First,, from the sentence of randomly drawing 1000 alignment the set of named entity language material that do not mark of Chinese-English sentence level alignment, be expressed as
Figure DEST_PATH_FDA0000468996390000011
the marking model of utilizing step 1 to obtain, carries out respectively named entity mark to bilingual sentence; Calculate
Figure DEST_PATH_FDA00004689963900000119
bilingual mark concordance rate, the set of initialization mark language material increment is empty;
Then, at random from the sentence of middle extraction 10% is right, forms
Figure DEST_PATH_FDA0000468996390000013
according to word alignment from
Figure DEST_PATH_FDA0000468996390000014
to marking projection, and projection named entity tab area is expanded, made it to hold more target language named entity hypothesis, bilingual named entity hypothesis of each named entity projection hypothesis and source language named entity composition; Afterwards, merge single language feature of target language named entity and the alignment feature of bilingual named entity, projection result is revised, the mark language material increment using revised result as target language end ?

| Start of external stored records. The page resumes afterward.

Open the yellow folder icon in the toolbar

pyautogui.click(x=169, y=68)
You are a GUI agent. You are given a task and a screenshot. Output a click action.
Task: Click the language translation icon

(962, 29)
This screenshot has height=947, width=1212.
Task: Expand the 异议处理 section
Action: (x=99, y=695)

Figure DEST_PATH_FDA0000468996390000016
on re-start target language named entity marking model training, and again right by the marking model after training
Figure DEST_PATH_FDA0000468996390000017
in
Figure DEST_PATH_FDA0000468996390000018
mark, recalculate
Figure DEST_PATH_FDA0000468996390000019
bilingual mark concordance rate;
Said process is carried out in circulation, carries out 10 times of intersections, and mark language material increment corresponding when bilingual mark concordance rate is the highest in circulating marks language material increment as the target language end of this coorinated training
Figure DEST_PATH_FDA00004689963900000110
?
Figure DEST_PATH_FDA00004689963900000111
on re-start target language named entity marking model training;
Make to use the same method, find the increment mark language material of source language end
Figure DEST_PATH_FDA00004689963900000112
? on re-start source language named entity marking model training;
Step 3, circulation execution step two, by testing until algorithm convergence on exploitation collection; After circulation finishes, finally produce Chinese-English two named entity marking model, the bilingual Named Entity Extraction Model training; Finally, cross-cutting bilingual corpora is carried out to the identification of named entity, further build named entity dictionary.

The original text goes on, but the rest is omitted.